入団会見で桑田は両腕を大きく広げながらジャンプしてして喜んだ(1985年12月26日)

 今年で高校野球は100年を迎える。甲子園球場では数えきれないドラマが生まれた。しかし、“悲劇”もある。今から30年前、1985年のドラフト会議で球界を揺るがす大事件が起こった。PL学園の清原和博と相思相愛と見られていた巨人が、同じPL学園で早大進学を公言していた桑田真澄を強行指名。巨人に裏切られた清原は人目をはばからず号泣し、前言を翻して巨人に入団した桑田には、以降ダーティーなイメージがついてまわった。果たして当時ささやかれた巨人と桑田家の間に「密約」はあったのか。そして本当の黒幕とは…。事件から四半世紀以上が過ぎた今、PL学園OBで本紙評論家の得津高宏氏が、衝撃告白した。

「第1回選択希望選手 読売 桑田真澄 17歳 投手 PL学園高校」

 その瞬間、東京・九段のホテルグランドパレスのドラフト会場は一瞬、凍りついた。やがて巨人以外の球団のテーブルはざわつきだし、記者たちは「やりやがった!」「密約だ!」などと大騒ぎ。だがこの時、ロッテのスカウトとして会場にいた私は「やられた」というより「やはりな…」という気持ちのほうが強かった。それは私だけではなく、きっと他球団のスカウトも同じ。「桑田と巨人はデキている」。確かにそう思われても仕方のない“状況証拠”はいくらでもあった。

 実際、私は桑田の「巨人入り」を確信していた。当時の12球団のスカウトでPL学園OBは私だけ。だから私はスカウトとして接触できなくても、OBとして桑田と清原には話をすることができた。
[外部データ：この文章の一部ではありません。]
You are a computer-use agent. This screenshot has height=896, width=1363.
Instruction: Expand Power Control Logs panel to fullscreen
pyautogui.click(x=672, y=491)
「巨人と阪神以外なら日本生命」としていた清原は、私には「得津さんすみません! ジャイアンツだけなんです。お願いですから指名しないでください」とできるだけ競合球団を減らしてほしくて、そう言っていたし、桑田は「ボクは大学に行きたいんです。プロはどこの球団にも行きません」。だが、私が「もし、巨人から指名されたらどうするんだ?」と聞いたら…。答えることはできなかった。そして親友の清原が巨人入りを熱望している手前「ボクも巨人に行きたいんです」とは言えない性格だということもわかっている。桑田もまた、ウソはつけない純粋な高校生だった。

 だから私はロッテのスカウト部長の高木さんに「桑田はダメですわ」と報告している。それでもかわいい後輩が、自分を殺しながらも「もし、巨人が指名してくれたら…」という思いを胸に秘めていたことがわかった。応援してやりたいと思った。その後は契約金の明細書を渡して「プロに入ったらこれぐらいもらえるぞ」なんて話もしたし、周囲の声に惑わされてほしくなかったから「自分のレールは自分で敷けよ」という言葉もかけた。

 そんなある日、桑田から電話がかかってきた。ドラフトの直前で、東京まで出てきているという。「どうしたらいいでしょうか」というから「悩んでいるなら家に来いよ」と、桑田の両親に連絡を入れて私の自宅に泊まらせた。ゆっくり考える時間が必要だと思ったから、とくにああしろ、こうしろとは言わなかった。

 私の家では私の中学生の娘とキャッチボールをしたり、ゲームをしたりテレビを見たり…。女房の裕子には少年時代の話を打ち明けたそうだ。

「ボク、寒天を煮ながら考え事をするのが好きなんです。パンの耳をもらってきて揚げて食べたこともあったなあ。苦労したから、お母さんやお姉ちゃん、弟を大事にしたいんです」

 一部マスコミには「桑田が行方不明」とも騒がれた、1泊2日の極秘旅行を終えた桑田は、そうして大阪へと帰っていった。あこがれの巨人でプレーして、家族を楽にさせてあげたい。その後に巨人の指名を受けた桑田が、早大進学を撤回したのも、私にしてみれば自然な流れだった。

 ただ、そんな桑田の純粋な気持ちを利用したのが、周囲の大人たちだった。「桑田は巨人に指名されれば入団する」。それを誰よりも知っていたのは、PL学園野球部の元監督で、その後はPLのらつ腕スカウトとしてPL黄金時代を築いた井元俊秀さん(79=現秋田・明桜高スカウト)。全国の有望な中学生を見いだす眼力とネットワークもさることながら、プロのスカウトでこの人を知らない人はいないほど。一部では「黒幕」として恐れられるなど、12球団に幅広い人脈を持っていた。

 当時の野球部員の進路は井元さんが一手に引き受けており、この時の桑田も井元さんが付きっきりだった。巨人の強行指名後、PLの中村監督と高木部長がなんとか早大に行かせようと桑田を説得したことでもわかるように、PLとしては今後の付き合いもあるため早大に行ってもらわなければ困ったのだが…。井元さんはPLの人間にもかかわらず桑田の意思を尊重しようとした。それが「早大進学を公言させて他球団を降ろさせ、巨人が一本釣り」という井元さんのシナリオだったのだから当然だろう。

 あのころのPL野球部には巨人の伊藤菊雄スカウトの息子が在籍していた。そのため桑田の父・泰次さんと、伊藤スカウトの関係も疑われたりしたが、その泰次さんは井元さんにドラフト後「真澄くんのために、お父さんが悪者になってくれ」と言われている。

 密約は伊藤菊―井元の筋書き…。当時のスカウトたちの認識はそんなところだった。

☆とくつ・たかひろ=1947年4月12日生まれ。68歳。和歌山出身。左投げ左打ち。PL学園―クラレ岡山を経て、66年第1次ドラフト6位で東京(現ロッテ)に入団。74年の日本一に貢献する。76年にサイクル安打を達成。77年オールスター出場。78年には176打席連続無三振を記録した。82年に現役を引退すると、83年からスカウトに転身。87年からは打撃コーチを務めた。通算成績は実働16年で1305試合に出場し、打率2割8分8厘、41本塁打、368打点。